As the Chart of the Week shows, the ECB Governing Council has raised its deposit-facility rate eight times, by a total of 400 basis points, since it started to tighten policy in mid-2022. These decisive actions have helped keep longer-term expectations well anchored so far.
If the ECB were to raise its policy rate further and possibly above the 3.75 percent peak that markets expect now, depending on incoming data, this would help significantly to prevent high inflation from becoming entrenched. In fact, inflation would converge more rapidly towards the 2 percent target and interest rates could then fall at a faster pace.
The original shocks to energy and food prices that catapulted inflation above target are dissipating. But inflation is still high, with prices in the euro area rising by 5.5 percent from a year earlier in June. Core prices—a more reliable measure of underlying inflationary pressures—were up by 5.4 percent. Core inflation in the three months to June was also still much higher than the ECB’s target, at 4.6 percent on an annualized basis.
Inflation pressures are likely to persist for some time. Workers will try to recoup losses in purchasing power by pushing for higher wages, while businesses are likely to seek to protect their profits by setting their retail prices to reflect higher labor costs. We do not see inflation coming back to target before mid-2025—and inflation could possibly prove more persistent if, for instance, inflation expectations shift upwards or the share of wage contracts containing backward-indexation clauses increases.
In the face of persistent inflation, the ECB should persevere in keeping monetary policy tight. For a while, the ECB should react more strongly when inflation comes in above expectations than it does when inflation is below expectations—adopting a so-called tightening bias.

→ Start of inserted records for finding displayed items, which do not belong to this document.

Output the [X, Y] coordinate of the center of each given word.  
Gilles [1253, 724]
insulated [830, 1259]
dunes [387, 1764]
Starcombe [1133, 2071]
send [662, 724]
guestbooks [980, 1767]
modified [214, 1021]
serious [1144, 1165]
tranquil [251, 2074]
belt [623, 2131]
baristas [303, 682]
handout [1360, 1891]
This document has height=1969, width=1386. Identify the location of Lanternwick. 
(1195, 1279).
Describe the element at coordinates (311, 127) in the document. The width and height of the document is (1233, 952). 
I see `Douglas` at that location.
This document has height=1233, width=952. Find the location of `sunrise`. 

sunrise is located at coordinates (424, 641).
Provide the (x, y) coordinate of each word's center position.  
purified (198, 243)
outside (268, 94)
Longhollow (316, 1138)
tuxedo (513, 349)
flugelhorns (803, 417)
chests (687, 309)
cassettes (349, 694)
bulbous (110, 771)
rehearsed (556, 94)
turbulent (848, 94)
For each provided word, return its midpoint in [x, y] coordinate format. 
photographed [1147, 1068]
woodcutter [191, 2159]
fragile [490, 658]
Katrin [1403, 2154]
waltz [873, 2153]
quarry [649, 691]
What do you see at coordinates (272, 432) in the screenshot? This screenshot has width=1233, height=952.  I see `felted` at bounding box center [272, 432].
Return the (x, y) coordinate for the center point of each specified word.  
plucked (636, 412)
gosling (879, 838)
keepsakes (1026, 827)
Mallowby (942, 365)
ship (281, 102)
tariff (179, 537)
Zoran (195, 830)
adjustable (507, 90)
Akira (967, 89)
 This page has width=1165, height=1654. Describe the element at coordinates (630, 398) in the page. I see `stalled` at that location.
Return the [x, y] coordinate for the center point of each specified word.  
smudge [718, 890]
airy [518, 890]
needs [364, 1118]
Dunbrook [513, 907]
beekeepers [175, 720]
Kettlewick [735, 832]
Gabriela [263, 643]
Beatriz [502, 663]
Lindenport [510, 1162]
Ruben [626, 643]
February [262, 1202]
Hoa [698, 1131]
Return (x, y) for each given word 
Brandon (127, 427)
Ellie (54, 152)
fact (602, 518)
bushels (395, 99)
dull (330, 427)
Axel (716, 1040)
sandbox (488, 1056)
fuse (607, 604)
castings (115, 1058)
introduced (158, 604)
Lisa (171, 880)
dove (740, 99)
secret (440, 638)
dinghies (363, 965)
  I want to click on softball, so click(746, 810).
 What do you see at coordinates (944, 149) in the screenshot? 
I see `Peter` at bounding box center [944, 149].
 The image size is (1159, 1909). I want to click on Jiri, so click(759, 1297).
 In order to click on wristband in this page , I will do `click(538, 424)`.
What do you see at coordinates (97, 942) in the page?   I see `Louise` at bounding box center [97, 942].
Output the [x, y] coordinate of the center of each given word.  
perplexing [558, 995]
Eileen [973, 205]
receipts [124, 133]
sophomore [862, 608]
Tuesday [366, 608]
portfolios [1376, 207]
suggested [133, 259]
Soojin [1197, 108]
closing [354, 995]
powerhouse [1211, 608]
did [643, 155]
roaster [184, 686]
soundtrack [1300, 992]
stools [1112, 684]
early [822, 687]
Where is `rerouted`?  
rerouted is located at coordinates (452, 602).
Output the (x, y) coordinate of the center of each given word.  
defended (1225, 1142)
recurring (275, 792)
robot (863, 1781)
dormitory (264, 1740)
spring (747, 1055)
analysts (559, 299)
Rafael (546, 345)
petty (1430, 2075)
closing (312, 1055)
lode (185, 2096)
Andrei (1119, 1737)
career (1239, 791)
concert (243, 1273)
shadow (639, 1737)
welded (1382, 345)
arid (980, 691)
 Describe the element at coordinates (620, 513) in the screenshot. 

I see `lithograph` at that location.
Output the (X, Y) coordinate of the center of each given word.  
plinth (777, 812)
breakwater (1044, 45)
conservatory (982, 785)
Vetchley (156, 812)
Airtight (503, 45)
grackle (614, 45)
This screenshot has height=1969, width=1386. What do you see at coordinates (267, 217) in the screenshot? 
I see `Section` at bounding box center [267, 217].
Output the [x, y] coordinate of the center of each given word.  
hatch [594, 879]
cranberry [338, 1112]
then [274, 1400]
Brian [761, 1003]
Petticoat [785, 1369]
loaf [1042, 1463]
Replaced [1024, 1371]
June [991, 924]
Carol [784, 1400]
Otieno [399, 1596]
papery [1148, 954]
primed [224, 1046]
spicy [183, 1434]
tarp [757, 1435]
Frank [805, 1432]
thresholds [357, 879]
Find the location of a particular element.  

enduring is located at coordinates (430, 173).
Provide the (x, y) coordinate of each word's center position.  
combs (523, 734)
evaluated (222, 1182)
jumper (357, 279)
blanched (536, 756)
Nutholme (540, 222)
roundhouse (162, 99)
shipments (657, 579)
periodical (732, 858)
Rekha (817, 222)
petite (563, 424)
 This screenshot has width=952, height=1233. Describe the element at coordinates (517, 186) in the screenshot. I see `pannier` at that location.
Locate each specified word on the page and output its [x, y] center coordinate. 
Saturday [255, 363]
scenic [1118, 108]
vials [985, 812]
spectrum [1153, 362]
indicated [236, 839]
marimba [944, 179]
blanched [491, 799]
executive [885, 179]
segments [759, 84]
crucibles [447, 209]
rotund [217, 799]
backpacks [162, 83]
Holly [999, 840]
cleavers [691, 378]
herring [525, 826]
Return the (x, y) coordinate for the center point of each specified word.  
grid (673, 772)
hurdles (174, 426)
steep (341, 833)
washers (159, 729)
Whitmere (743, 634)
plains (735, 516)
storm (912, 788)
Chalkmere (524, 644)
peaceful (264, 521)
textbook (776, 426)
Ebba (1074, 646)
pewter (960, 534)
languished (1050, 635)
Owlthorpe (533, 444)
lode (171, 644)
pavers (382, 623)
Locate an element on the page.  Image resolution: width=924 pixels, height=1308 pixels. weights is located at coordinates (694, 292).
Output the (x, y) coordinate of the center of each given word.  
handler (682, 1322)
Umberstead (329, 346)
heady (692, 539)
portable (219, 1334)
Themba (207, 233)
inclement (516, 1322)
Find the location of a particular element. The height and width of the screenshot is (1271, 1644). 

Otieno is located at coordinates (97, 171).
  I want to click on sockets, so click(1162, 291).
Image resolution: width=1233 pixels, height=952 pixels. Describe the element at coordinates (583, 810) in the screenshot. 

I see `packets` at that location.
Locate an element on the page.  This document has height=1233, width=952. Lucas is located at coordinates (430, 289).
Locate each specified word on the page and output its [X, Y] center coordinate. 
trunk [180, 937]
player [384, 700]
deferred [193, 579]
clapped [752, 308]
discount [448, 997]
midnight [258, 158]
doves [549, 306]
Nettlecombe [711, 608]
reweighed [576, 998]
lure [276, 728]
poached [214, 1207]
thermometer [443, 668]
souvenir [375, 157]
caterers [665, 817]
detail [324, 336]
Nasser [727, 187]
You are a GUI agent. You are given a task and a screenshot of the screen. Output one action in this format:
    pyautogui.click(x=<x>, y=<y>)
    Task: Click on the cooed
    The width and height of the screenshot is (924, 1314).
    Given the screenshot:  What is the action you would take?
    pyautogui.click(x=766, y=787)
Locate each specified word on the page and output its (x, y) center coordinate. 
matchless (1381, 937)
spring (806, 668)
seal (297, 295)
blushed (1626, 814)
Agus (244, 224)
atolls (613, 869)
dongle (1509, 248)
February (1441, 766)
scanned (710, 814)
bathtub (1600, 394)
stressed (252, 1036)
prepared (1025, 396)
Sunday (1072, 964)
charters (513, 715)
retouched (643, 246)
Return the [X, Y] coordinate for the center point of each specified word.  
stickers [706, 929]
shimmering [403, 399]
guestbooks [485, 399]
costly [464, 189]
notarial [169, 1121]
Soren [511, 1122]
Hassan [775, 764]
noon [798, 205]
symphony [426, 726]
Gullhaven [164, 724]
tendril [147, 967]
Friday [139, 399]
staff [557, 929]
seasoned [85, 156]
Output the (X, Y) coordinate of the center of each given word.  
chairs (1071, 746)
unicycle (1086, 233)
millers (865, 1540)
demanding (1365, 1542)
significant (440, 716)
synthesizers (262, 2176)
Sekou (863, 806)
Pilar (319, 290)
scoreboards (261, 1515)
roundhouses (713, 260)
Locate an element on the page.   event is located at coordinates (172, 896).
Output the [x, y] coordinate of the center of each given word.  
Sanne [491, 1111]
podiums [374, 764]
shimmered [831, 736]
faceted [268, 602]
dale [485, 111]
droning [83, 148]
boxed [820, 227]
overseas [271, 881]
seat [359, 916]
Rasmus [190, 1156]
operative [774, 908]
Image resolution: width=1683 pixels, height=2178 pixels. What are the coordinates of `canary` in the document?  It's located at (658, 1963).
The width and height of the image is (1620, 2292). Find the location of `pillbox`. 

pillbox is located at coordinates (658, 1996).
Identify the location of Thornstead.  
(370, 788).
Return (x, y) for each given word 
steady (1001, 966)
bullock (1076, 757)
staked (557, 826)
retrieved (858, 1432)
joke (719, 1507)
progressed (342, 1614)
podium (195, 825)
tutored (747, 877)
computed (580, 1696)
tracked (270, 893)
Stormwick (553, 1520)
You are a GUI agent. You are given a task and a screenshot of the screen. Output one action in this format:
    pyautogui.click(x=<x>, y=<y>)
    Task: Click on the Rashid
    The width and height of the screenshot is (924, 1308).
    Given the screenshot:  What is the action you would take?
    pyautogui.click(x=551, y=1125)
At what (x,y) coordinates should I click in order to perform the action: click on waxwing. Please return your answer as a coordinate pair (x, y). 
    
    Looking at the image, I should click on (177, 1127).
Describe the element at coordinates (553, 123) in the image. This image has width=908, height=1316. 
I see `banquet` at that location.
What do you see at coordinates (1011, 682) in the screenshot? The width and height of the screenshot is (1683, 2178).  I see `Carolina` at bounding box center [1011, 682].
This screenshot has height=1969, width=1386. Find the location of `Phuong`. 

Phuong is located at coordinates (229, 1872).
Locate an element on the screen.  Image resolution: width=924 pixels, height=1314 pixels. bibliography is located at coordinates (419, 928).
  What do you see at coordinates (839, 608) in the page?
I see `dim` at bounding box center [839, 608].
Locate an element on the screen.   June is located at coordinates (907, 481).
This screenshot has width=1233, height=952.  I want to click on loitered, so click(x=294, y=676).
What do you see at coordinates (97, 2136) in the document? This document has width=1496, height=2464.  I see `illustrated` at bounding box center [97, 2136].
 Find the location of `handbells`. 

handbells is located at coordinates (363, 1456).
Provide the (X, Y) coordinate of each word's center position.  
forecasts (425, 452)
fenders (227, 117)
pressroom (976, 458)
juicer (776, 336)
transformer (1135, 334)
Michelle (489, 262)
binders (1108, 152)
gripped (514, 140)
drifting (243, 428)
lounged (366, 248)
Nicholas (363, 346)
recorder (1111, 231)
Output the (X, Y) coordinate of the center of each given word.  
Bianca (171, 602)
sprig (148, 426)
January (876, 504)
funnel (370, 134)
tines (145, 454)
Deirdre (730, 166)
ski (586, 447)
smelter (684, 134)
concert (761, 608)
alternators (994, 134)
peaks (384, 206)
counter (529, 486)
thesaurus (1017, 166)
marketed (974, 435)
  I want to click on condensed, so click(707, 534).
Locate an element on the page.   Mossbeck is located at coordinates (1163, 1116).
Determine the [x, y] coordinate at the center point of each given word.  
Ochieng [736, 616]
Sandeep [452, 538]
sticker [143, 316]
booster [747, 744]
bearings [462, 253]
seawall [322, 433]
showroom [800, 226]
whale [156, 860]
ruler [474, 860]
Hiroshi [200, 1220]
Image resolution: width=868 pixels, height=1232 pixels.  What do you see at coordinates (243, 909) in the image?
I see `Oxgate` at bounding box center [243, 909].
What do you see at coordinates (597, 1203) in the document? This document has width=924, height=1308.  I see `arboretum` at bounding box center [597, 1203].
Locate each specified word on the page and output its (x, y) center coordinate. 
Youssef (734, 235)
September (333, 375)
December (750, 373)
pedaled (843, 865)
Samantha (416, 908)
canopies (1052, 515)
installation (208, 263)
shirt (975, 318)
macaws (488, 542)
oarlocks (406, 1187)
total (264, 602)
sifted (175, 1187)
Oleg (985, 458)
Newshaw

A tightening bias would help prevent high inflation from becoming entrenched—a bad outcome that would ultimately force the ECB to tighten more and for longer to return inflation to target, causing a sharper economic downturn later.
Of course, the ECB should remain flexible given the economic uncertainties ahead and be ready to adjust course depending on the flow of data. The ECB’s meeting-by-meeting approach to making policy decisions rightly allows it to set rates based on the evolving inflation outlook, and incoming information on the drivers of underlying inflation and the strength of monetary policy transmission.